-- TASK PROMPT --
Transcribe the data in full, keeping each line exactly as it appears.
━━━━━━
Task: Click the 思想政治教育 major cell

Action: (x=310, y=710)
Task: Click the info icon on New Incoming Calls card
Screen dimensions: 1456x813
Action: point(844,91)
━━━━━━
-- RESULT --
Task: Click the 思想政治教育 major cell

Action: (x=310, y=710)
Task: Click the info icon on New Incoming Calls card
Screen dimensions: 1456x813
Action: point(844,91)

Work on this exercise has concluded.